Thomas's faunal report has the bone profile of a cattle-keeping village. Cattle dominate every layer, over 70 percent of the assemblage; goats, dogs, and a long miscellaneous list — chital, hog deer, four-horned antelope, wild pig, mongoose, fowl, the occasional great Indian bustard, river turtles. The river was right there but no fish bones turned up, which Bopardikar flags as a small puzzle. People in this village ate beef, chicken, and venison; they did not eat fish.

The houses were modest. Oval and circular post-hole huts with floors of mud and pebbles, between 2.4 and 3 metres across. There was a 1.65-metre circular potter's kiln. There were beads — over 150 of them, in steatite, shell, jasper, agate, and carnelian, including some etched carnelian beads of the type more usually associated with Vidarbha megalithic burials.

A small grave

Walimbe's skeletal report covers a single body.
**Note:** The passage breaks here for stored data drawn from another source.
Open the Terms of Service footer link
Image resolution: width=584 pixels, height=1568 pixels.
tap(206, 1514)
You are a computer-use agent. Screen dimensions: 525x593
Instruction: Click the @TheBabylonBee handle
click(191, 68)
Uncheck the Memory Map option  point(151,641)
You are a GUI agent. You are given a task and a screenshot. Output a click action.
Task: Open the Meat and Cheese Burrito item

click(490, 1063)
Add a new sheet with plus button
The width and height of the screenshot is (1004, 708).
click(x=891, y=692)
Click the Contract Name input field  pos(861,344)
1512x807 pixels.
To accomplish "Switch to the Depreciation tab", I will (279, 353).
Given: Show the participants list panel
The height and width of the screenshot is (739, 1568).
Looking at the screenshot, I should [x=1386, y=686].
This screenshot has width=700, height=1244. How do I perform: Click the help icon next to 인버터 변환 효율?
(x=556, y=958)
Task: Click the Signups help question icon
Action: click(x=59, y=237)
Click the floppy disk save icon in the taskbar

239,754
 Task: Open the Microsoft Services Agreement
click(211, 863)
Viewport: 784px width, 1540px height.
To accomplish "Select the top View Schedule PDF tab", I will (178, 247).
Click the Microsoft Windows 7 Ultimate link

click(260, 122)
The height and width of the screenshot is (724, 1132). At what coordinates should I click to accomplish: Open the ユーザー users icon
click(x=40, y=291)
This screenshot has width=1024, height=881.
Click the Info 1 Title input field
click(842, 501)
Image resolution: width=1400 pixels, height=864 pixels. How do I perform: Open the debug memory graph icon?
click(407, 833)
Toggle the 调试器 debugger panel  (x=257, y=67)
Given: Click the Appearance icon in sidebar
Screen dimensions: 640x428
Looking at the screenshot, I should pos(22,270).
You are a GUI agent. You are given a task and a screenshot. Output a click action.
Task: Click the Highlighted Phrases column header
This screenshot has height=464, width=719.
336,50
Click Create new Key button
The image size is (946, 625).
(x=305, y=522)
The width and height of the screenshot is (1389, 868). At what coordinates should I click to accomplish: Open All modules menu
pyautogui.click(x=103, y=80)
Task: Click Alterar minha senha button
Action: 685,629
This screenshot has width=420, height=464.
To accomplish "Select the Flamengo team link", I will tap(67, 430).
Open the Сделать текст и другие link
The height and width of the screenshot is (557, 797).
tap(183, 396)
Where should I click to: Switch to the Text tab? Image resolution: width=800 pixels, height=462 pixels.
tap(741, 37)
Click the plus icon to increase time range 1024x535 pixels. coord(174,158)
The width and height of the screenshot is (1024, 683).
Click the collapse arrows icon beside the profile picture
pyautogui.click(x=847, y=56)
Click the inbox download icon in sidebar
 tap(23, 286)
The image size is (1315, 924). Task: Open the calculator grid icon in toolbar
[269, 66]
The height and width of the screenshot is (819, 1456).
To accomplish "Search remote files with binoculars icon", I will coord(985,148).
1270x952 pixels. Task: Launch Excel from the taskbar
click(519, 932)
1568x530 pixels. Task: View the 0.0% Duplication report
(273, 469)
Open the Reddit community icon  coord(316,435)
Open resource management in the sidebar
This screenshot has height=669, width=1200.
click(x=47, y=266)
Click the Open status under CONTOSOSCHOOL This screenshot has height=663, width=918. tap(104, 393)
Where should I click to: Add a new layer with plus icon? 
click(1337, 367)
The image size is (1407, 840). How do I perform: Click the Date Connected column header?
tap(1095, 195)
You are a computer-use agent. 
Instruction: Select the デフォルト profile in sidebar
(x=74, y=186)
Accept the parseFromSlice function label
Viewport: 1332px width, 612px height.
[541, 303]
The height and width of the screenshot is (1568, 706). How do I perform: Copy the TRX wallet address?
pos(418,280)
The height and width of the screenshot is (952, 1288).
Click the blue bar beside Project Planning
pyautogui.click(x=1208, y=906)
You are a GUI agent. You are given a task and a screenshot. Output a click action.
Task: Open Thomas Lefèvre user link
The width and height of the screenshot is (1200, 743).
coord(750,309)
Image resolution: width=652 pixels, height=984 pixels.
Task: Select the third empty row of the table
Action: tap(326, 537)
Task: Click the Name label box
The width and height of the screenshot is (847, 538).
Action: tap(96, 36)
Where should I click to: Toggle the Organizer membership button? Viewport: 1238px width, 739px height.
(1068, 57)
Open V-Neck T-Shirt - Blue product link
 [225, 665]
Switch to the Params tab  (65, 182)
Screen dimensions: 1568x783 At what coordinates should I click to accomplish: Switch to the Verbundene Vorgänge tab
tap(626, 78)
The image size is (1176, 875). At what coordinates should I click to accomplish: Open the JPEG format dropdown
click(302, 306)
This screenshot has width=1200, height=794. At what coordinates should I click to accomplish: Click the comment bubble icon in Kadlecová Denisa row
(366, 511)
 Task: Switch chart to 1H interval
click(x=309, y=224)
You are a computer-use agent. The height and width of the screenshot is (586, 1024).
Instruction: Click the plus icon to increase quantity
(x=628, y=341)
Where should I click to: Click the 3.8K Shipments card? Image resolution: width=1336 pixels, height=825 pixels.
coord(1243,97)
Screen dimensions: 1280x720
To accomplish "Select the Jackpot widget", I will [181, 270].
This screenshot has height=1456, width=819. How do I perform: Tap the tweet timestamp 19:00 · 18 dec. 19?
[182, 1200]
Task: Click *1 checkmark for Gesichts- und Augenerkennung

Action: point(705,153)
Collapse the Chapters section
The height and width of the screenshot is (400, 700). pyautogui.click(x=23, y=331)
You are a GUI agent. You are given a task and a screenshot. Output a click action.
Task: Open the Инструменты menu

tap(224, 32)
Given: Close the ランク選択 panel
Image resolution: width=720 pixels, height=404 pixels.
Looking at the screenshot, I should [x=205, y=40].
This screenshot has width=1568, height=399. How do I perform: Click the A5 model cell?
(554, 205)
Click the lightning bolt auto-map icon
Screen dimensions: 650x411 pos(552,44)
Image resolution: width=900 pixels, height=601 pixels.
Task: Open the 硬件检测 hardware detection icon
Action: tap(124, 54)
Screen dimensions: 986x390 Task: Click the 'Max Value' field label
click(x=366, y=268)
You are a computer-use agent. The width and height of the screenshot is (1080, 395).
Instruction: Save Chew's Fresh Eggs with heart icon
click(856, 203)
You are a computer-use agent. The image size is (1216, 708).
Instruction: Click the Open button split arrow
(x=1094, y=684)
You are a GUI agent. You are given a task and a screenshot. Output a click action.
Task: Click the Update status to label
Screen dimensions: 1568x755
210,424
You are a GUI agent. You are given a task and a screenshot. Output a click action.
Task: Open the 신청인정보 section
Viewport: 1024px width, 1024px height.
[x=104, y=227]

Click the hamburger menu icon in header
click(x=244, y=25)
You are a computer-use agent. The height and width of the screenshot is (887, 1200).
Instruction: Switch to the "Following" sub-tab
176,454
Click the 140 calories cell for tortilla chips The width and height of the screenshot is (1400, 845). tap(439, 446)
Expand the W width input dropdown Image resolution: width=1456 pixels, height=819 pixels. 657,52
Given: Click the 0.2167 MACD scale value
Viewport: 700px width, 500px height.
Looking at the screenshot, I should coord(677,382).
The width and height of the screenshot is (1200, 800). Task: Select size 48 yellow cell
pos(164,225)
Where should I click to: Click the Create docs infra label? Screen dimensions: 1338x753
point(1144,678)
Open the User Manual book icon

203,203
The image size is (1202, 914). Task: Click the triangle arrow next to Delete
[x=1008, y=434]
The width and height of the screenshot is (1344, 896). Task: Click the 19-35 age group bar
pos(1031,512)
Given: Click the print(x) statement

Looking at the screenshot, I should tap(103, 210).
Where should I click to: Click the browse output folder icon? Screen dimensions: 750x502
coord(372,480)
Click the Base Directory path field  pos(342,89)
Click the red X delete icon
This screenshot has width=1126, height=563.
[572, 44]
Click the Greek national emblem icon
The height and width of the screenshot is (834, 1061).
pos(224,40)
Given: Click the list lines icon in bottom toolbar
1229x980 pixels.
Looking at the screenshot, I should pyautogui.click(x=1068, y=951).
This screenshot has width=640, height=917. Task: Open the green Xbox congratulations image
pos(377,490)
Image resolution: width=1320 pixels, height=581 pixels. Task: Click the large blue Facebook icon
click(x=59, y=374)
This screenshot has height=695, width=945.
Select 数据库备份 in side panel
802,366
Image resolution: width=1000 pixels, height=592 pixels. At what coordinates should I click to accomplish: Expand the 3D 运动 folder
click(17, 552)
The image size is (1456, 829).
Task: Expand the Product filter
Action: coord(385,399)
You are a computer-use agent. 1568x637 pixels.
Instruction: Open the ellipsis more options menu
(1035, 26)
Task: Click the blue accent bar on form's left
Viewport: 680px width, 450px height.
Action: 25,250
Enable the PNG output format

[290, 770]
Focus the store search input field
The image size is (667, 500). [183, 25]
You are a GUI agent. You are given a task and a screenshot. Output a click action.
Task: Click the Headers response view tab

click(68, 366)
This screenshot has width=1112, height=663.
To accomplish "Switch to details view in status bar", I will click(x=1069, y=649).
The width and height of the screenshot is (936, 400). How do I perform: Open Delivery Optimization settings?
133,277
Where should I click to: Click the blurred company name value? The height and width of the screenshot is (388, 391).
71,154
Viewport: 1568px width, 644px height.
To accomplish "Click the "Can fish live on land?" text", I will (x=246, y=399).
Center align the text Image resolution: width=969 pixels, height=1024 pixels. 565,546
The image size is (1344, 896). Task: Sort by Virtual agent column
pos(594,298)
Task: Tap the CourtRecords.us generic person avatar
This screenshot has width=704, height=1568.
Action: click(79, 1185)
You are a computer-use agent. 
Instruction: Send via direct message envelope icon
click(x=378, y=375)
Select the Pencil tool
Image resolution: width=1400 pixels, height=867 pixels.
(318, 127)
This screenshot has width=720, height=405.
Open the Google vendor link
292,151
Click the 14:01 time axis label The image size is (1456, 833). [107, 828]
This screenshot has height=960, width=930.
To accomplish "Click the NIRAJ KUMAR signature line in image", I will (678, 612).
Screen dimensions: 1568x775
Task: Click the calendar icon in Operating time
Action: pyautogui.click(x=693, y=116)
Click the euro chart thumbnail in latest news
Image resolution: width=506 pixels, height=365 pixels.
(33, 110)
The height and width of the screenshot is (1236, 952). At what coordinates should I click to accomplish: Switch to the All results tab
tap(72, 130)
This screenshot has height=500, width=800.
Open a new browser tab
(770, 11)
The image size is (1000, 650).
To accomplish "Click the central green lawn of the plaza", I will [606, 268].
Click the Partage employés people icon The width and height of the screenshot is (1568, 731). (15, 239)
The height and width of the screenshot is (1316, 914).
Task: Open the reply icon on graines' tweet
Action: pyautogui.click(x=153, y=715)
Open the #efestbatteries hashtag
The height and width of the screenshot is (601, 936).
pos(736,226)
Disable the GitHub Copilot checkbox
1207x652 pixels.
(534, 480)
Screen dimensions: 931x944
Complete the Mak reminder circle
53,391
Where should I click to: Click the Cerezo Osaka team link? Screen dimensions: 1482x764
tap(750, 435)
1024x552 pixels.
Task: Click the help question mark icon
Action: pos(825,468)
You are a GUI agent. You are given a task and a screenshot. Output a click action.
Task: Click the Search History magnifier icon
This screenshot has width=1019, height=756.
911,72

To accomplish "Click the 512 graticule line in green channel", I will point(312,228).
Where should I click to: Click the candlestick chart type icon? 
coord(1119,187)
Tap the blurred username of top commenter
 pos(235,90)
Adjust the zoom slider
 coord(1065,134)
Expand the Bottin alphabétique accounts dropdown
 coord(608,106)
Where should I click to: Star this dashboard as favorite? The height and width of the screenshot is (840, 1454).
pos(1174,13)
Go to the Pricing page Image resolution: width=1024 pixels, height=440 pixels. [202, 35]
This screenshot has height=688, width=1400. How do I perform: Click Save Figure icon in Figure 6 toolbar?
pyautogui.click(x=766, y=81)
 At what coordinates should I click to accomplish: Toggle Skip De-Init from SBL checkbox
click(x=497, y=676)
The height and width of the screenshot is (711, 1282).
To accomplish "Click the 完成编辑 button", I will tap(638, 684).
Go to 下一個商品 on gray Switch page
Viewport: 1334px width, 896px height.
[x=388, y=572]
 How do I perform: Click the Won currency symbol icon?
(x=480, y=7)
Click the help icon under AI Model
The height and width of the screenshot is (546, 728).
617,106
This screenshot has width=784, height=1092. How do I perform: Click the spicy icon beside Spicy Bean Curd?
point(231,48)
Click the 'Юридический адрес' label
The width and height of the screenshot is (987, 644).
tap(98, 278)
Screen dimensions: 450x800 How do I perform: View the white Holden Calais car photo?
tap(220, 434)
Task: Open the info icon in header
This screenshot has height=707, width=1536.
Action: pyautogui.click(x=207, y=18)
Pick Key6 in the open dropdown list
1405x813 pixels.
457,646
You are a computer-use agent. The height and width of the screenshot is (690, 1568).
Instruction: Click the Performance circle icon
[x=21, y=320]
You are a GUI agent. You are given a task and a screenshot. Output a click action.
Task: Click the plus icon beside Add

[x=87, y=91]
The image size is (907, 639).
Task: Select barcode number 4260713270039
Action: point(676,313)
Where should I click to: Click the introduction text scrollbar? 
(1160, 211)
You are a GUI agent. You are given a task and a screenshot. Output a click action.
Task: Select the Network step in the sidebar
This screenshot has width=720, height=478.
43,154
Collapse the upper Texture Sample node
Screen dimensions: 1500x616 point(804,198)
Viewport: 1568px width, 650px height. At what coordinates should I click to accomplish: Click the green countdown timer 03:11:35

The team excavated one burial: a child of about two years old, laid east-west in a shallow oval pit, with a small Black-and-Red-ware bowl beside the body and a necklace of eleven red jasper beads.

This is, by Jorwe standards, an unusual burial. Children at Inamgaon — the type-site of the developed Jorwe culture — were typically buried in twin pots placed mouth-to-mouth, oriented north-south, often within or just outside the house floor. The Tuljapur Garhi child was in a single shallow pit, oriented east-west, with grave-goods. Bopardikar describes it as "a freak one" and the report does not draw firm conclusions from a single case.

What the report does report is the bio-anthropology. The child shows dental hypoplasia — bands of incomplete enamel formation that record episodes of nutritional stress or fever during tooth development. There is an early indication of caries. The picture is consistent with marginal nutrition in the early years of life. The villagers of Tuljapur Garhi were getting by, but not always comfortably.

What it tells us

Most ASI reports finish at the description level. Bopardikar's mostly does. But two larger inferences are hard to avoid.

The first is about the Chalcolithic abandonment. If you take the conventional date of 1000 BCE for the end of the Maharashtra Jorwe horizon, Tuljapur Garhi looks like an outlier — a site that didn't empty out on schedule. The radiocarbon evidence is mixed (one of the four dates is rejected, and the others span the early first millennium BCE to roughly the 5th century), but the iron objects in Phase B layers are consistent with continued occupation into the early Iron Age. So one possible reading of Tuljapur Garhi is: the great Chalcolithic emptying was not uniform. Frontier villages on the dry edges of the system — exactly where a climate-driven explanation would predict the first abandonments — sometimes hung on after the more central, productive villages had already been left.

The second is about how prehistoric maps are made. The "Chalcolithic Maharashtra" of textbooks is a tidy zone bordered by the Western Ghats on one side and roughly the Wardha-Wainganga line on the other. Tuljapur Garhi quietly disrupts the eastern edge — the Malwa-Jorwe farmers reached further than the textbook map shows, even if only barely, and only at a single small village in the dry Purna basin. Cultural maps, like all maps, simplify the edges. The actual edges are usually more interesting than the centre.